No matter where you seek help, though, the key is to find an expert with whom you, as well as the child, feel comfortable.
“The parent has to feel that they have enough of a connection with the behavioral expert that the expert is hearing their concerns,” Harstad says, “And that if the strategies that they’re recommending aren’t successful, the parent feels comfortable to relay that. Communication is really important because you’ll need to try out a few strategies to see what’s working and what’s not.”
And the reason that’s so important is that modifying a child’s behavior falls on the shoulders of the parent, not the expert. An expert can provide strategies and offer guidance, but it’s the parents who are responsible for putting them into action and sticking with them on a daily basis.

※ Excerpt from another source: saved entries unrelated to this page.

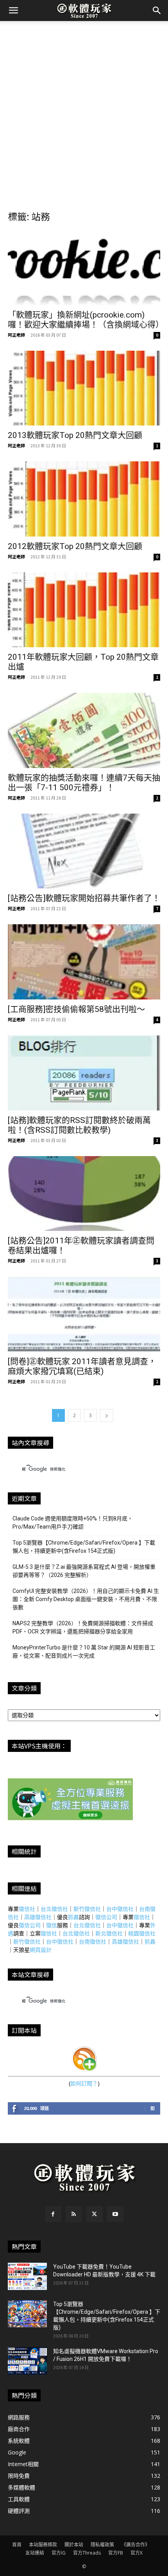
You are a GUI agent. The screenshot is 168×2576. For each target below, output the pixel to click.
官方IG (59, 2553)
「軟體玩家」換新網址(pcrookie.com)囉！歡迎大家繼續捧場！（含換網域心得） (86, 319)
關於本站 (73, 2544)
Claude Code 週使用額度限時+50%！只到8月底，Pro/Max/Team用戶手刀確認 (73, 1522)
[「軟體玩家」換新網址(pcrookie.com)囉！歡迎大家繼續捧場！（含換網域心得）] (84, 267)
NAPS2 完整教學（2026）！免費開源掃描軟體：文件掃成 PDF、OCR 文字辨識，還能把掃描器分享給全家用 (83, 1627)
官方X (136, 2553)
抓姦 (73, 1917)
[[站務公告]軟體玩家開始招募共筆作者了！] (84, 851)
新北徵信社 (109, 1933)
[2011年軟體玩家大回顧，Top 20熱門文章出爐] (84, 610)
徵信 (51, 1925)
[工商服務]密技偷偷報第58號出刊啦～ (76, 1009)
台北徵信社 (54, 1908)
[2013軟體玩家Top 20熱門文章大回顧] (84, 388)
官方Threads (87, 2553)
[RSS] (74, 2214)
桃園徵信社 (141, 1933)
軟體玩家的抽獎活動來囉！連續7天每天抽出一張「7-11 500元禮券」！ (84, 782)
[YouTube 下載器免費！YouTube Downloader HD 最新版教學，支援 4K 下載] (27, 2276)
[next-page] (106, 1415)
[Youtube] (115, 2214)
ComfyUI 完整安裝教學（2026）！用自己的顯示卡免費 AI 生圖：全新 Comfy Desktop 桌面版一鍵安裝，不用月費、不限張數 (86, 1599)
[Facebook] (53, 2214)
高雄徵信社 (38, 1917)
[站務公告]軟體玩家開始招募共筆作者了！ (84, 898)
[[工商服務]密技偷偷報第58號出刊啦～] (84, 961)
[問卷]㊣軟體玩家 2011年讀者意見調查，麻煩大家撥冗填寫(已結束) (82, 1366)
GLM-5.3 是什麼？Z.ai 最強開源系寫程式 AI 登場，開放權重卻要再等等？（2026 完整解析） (84, 1571)
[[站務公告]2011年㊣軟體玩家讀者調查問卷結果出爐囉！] (84, 1193)
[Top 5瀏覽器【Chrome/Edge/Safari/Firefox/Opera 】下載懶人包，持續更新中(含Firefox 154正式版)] (27, 2313)
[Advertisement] (84, 108)
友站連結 (34, 2553)
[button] (13, 10)
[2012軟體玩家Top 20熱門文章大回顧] (84, 499)
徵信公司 (106, 1917)
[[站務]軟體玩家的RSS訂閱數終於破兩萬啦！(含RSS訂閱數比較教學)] (84, 1073)
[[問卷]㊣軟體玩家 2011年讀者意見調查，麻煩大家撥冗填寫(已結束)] (84, 1314)
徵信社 (27, 1908)
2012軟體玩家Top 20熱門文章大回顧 (75, 546)
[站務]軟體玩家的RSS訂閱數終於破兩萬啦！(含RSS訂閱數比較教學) (79, 1125)
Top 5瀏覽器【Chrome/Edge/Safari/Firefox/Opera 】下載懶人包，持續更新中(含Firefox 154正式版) (84, 1547)
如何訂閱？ (84, 2083)
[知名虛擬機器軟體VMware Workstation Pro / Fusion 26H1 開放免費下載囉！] (27, 2361)
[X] (94, 2214)
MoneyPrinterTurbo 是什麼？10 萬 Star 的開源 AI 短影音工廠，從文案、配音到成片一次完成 (84, 1651)
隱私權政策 (102, 2544)
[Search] (157, 10)
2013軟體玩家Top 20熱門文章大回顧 (75, 435)
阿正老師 (16, 335)
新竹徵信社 (87, 1908)
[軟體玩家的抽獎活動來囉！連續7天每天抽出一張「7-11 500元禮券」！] (84, 730)
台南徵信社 (92, 1941)
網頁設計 (41, 1949)
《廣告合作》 (136, 2544)
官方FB (115, 2553)
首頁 (16, 2544)
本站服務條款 (43, 2544)
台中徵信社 (120, 1908)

“Behavioral supports are beneficial because they provide parent management strategies,” says Harstad. “So, if the child does this, I would respond in this way. And then supporting the parents to help change the child’s behavior. It’s unrealistic to think that a child could just work with a therapist briefly and that would translate to a behavioral change in the home setting. Parental involvement is essential.”
In fact, Harstad offers a final word of warning to parents who might be at the end of their rope and willing to try anything. “I would be concerned about any group that says we’ll take your kid and fix them and send them back to you fixed because,” he says. “That’s not usually a principle of behavioral therapy.”